Cycloartane triterpene glycosides from rhizomes of Cimicifuga foetida L. with lipid-lowering activity on 3T3-L1 adipocytes. Fitoterapia. 2020 May 25;:104635 Authors: Shi Q, Lu S, Li D, Lu J, Zhou L, Qiu M Abstract Six previously undescribed cycloartane triterpenes glycosides, cimimanols A-F (1-6), together with thirteen known analogues (7-19) were isolated from the rhizomes of Cimicifuga foetida. Among them, cimimanol A (1) was the first example of cycloartane triterpene glycoside featuring a unique cyclic carbonate, and cimimanol B (2) was a rare trinortriterpene glycoside. The chemical structures and absolute configurations of new compounds were determined on the basis of comprehensive spectroscopic analysis, chemical method, and X-ray crystal diffraction, as well as quantum chemistry calculations.
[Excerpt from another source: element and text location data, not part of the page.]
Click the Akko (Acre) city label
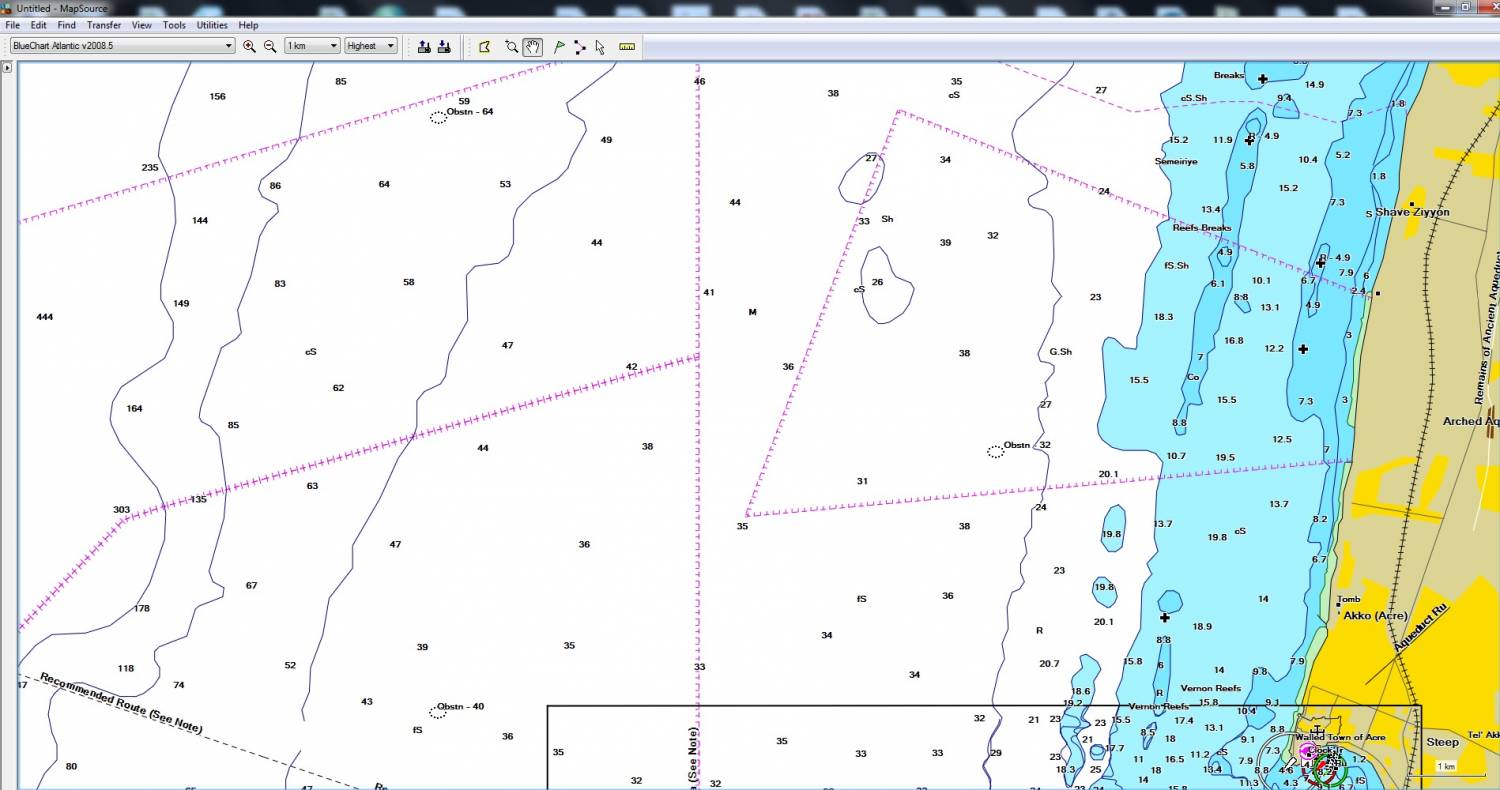pyautogui.click(x=1374, y=615)
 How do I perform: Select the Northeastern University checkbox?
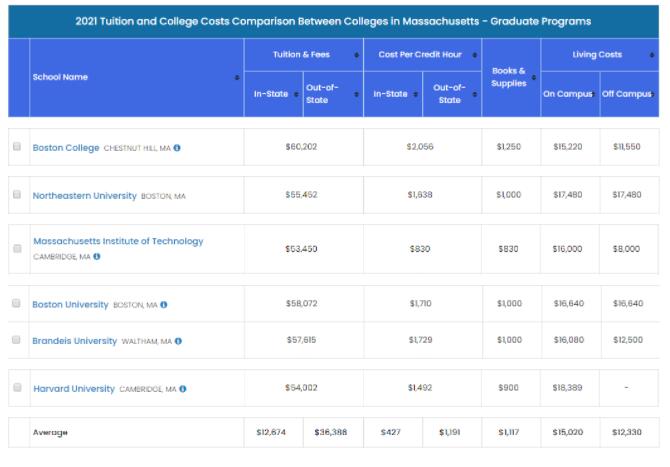click(x=17, y=195)
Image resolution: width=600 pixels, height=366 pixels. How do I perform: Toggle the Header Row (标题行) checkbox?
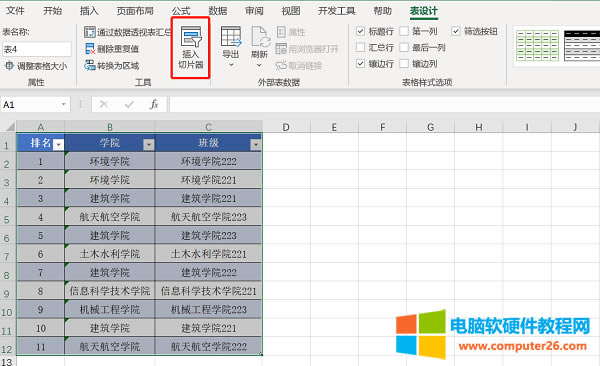point(360,31)
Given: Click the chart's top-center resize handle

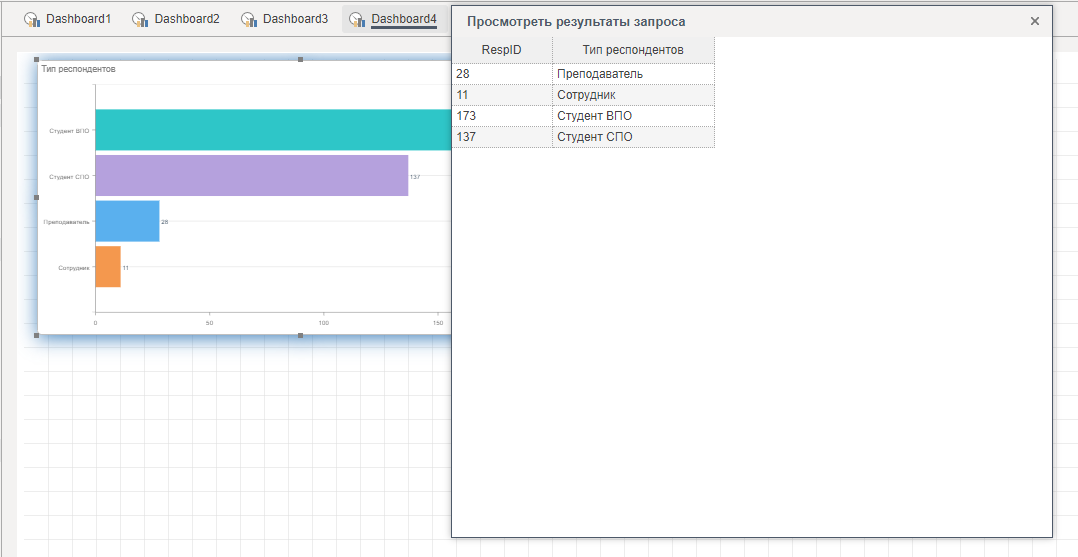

Finally, all these compounds were evaluated for their lipid-lowering effect on 3T3-L1 adipocytes. Compounds 1-3, 6-10, 12-16, 18-19 could significantly reduce the fat accumulation in 3T3-L1 adipocytes, especially compounds 8, 9, 14, and 15 exhibited strong lipid-lowering effect at the concentration of 10 μM, with inhibition rates ranging from 8.35% to 12.07%. PMID: 32464254 [PubMed - as supplied by publisher]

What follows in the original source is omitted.